§ **Dokumenttext**:
Am nächsten Tag fand eine Stadtbesichtigung von Porto statt, angefangen mit dem Haus der Musik, einem zum Kulturhauptstadtjahr gebauten auf der Spitze stehenden Würfel des holländischen Stararchitekten Rem Kolhaas mit im Innenraum schräg durcheinandergehenden Treppen und Konzertsälen mit aufwendig gestalteter Akustik. Die baulichen Mängel des Hauses (insbesondere die Unübersichtlichkeit) stachen ins Auge; die Stadt müht sich darum, die öffentliche Anerkennung durch Führungen und Schnupperangebote sowie sehr moderate Kartenpreise zu steigern. Die größte Fehlleistung des Hauses sind die Orgeln - aus Kostengründen verzichtete man auf ihre Ausführung und erstellte im (modernistischen) Großen Saal zwei kitschig-barock-romantische Orgelattrappen. :boah: Porto selbst ist eine merkwürdige Mischung aus weltoffener Hafenstadt mit eleganten Einkaufsstraßen und einem heruntergekommenen Provinznest - in der Altstadt stehen unheimlich viele verfallende Häuser fast oder ganz leer, es könnte ein Großbrand ausbrechen, ohne daß jemand etwas davon bemerkt oder zu Schaden kommt. In der Nähe prächtiger goldüberladener Kirchen ist ein offener Straßenstrich, und der die Sehenswürdigkeiten bestaunende Tourist wird von den Einwohnern seinerseits schräg angestarrt. Immerhin fühlten wir uns tagsüber sehr sicher, auch da wir mehrfach Polizeistreifen begegneten. Der Niedergang ganzer Stadtteile war erschreckend greifbar.

§ **Datenzeilen**:
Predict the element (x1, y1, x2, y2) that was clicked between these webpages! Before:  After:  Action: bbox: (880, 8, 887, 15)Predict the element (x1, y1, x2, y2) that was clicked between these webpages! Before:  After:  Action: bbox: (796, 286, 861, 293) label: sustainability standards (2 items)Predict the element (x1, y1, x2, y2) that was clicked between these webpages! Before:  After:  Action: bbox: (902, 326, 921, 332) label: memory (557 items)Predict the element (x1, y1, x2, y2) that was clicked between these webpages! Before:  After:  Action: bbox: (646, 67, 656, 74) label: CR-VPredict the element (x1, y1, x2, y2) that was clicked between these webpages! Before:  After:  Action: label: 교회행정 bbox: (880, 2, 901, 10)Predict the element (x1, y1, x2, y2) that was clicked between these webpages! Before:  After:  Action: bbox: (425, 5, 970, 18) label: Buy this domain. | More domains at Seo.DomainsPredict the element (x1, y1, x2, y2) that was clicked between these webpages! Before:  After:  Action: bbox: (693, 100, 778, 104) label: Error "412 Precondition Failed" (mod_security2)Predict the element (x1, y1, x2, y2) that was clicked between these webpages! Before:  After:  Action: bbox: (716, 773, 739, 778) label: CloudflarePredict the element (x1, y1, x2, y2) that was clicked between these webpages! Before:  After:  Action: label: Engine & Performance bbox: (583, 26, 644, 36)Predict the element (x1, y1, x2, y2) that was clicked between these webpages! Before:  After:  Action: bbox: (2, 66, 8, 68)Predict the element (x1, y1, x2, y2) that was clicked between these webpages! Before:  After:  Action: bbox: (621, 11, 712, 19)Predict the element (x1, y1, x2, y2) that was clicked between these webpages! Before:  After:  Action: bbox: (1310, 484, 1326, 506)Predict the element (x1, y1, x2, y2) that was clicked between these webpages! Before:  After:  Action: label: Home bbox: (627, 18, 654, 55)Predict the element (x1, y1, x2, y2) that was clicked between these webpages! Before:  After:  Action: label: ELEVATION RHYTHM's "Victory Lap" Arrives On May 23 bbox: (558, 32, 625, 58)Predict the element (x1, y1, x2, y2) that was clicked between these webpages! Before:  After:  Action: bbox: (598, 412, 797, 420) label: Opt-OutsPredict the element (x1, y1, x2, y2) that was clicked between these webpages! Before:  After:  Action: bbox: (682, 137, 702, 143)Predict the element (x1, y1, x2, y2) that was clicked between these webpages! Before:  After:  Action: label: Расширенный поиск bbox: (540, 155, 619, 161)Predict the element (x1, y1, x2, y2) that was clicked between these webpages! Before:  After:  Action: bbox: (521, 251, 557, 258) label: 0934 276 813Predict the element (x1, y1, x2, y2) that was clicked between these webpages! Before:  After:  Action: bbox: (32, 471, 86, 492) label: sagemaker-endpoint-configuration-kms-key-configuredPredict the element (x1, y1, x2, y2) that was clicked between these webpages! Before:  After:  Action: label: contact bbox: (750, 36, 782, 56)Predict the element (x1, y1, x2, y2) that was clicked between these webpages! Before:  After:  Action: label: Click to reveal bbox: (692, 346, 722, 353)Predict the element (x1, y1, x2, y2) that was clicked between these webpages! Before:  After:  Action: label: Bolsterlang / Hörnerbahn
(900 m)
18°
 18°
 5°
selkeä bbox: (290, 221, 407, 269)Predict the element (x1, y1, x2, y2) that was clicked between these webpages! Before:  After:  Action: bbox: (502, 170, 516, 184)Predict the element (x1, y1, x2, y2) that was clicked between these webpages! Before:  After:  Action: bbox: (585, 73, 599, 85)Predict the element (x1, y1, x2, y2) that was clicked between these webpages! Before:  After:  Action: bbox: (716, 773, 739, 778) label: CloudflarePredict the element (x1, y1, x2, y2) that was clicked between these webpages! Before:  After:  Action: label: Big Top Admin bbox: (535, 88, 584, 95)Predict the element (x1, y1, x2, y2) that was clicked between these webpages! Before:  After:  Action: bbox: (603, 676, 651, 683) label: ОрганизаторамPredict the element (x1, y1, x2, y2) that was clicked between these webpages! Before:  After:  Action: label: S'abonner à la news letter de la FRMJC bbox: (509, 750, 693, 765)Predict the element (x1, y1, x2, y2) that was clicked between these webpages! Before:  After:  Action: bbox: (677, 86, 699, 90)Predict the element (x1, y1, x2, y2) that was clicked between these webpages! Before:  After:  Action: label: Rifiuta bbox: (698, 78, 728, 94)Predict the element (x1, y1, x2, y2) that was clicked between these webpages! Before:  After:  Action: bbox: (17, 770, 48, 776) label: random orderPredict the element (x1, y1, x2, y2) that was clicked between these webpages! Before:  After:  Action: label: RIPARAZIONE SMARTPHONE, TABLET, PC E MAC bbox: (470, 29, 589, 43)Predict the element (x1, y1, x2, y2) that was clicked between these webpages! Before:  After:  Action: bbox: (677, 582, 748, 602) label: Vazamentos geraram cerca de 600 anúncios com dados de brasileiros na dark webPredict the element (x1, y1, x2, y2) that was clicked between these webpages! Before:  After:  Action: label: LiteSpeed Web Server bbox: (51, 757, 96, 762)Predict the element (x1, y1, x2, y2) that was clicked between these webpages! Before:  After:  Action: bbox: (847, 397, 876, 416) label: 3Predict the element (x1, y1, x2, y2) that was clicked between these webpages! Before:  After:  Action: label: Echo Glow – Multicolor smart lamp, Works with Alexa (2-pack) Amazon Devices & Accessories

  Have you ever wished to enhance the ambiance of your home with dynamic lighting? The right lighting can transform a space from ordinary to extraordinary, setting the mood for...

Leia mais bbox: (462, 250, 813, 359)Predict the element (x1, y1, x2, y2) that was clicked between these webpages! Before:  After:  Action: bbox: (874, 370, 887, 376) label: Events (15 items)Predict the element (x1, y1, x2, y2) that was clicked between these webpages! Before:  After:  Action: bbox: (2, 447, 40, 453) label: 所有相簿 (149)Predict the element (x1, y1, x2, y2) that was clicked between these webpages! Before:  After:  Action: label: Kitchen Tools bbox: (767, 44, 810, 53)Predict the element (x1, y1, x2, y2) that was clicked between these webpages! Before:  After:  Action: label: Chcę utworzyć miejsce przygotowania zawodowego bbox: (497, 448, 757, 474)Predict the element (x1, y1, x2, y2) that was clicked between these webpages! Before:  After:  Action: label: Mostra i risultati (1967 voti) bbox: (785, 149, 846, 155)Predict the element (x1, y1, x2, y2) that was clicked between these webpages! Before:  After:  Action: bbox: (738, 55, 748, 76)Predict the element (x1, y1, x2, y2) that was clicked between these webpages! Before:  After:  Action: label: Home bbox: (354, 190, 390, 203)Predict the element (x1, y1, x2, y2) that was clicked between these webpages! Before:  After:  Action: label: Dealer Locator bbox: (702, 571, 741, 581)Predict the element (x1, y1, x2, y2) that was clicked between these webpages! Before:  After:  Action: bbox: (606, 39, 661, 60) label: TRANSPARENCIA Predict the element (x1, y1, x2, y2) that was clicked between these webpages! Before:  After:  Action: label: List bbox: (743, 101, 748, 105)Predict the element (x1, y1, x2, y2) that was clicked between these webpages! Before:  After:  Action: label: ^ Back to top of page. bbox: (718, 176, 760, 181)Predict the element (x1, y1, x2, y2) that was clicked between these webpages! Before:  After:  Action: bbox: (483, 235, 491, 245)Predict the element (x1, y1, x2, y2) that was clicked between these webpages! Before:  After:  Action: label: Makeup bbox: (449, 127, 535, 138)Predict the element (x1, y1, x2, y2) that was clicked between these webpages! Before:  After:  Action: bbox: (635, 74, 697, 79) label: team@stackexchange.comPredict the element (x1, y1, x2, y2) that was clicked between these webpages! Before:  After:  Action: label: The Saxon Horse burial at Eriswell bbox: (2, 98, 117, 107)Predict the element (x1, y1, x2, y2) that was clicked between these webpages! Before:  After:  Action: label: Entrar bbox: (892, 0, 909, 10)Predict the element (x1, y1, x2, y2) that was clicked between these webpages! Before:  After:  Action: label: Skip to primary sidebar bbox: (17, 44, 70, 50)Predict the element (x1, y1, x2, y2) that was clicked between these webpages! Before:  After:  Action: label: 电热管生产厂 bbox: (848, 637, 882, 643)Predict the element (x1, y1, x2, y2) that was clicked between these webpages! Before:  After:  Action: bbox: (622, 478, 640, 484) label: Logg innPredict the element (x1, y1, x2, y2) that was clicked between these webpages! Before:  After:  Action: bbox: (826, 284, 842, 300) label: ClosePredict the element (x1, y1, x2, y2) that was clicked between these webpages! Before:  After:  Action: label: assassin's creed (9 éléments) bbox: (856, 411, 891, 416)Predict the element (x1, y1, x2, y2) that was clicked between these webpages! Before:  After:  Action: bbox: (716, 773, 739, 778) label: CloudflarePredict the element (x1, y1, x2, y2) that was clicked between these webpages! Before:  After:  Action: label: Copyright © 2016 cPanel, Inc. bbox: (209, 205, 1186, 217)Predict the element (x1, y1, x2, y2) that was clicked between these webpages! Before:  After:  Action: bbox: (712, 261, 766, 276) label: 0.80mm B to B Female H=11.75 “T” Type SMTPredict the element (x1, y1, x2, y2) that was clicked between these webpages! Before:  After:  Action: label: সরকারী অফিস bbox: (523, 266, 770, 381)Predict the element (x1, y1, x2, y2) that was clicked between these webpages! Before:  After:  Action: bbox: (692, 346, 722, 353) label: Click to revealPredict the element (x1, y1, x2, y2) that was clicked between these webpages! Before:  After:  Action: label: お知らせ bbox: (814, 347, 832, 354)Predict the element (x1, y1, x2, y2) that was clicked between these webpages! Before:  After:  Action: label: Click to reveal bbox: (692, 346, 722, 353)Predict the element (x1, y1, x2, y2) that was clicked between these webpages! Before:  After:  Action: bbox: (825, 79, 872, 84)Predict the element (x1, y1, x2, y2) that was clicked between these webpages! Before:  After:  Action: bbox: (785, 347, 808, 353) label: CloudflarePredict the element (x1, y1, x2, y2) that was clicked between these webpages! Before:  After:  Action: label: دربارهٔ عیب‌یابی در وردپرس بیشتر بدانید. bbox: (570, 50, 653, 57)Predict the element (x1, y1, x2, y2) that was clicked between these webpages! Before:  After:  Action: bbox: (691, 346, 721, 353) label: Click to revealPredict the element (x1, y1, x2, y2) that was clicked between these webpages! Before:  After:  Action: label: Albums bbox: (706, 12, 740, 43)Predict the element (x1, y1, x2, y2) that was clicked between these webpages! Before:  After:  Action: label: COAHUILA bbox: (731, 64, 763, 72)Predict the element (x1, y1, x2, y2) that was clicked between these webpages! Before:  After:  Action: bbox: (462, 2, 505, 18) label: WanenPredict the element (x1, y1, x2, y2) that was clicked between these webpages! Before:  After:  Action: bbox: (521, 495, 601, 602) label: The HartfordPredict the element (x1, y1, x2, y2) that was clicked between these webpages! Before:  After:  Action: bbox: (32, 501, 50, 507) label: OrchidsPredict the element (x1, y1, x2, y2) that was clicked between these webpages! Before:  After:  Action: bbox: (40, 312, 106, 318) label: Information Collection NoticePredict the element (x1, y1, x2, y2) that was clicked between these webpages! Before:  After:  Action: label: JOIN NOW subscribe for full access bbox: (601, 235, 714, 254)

§ **Arbeitsauftrag**:
Stimmen die folgenden Aussagen mit dem Text über Porto überein? Beantworte jede mit Ja oder Nein und zitiere die entscheidenden Worte des Textes wörtlich.
1. Im Großen Saal des Hauses der Musik wurden funktionsfähige Orgeln eingebaut.
2. Die Karten für das Haus der Musik sind sehr günstig.
3. Die Schreibenden fühlten sich tagsüber in Porto unsicher.

§ **Lösung**:
1. Nein: „aus Kostengründen verzichtete man auf ihre Ausführung und erstellte im (modernistischen) Großen Saal zwei kitschig-barock-romantische Orgelattrappen“
2. Ja: „sowie sehr moderate Kartenpreise“
3. Nein: „Immerhin fühlten wir uns tagsüber sehr sicher“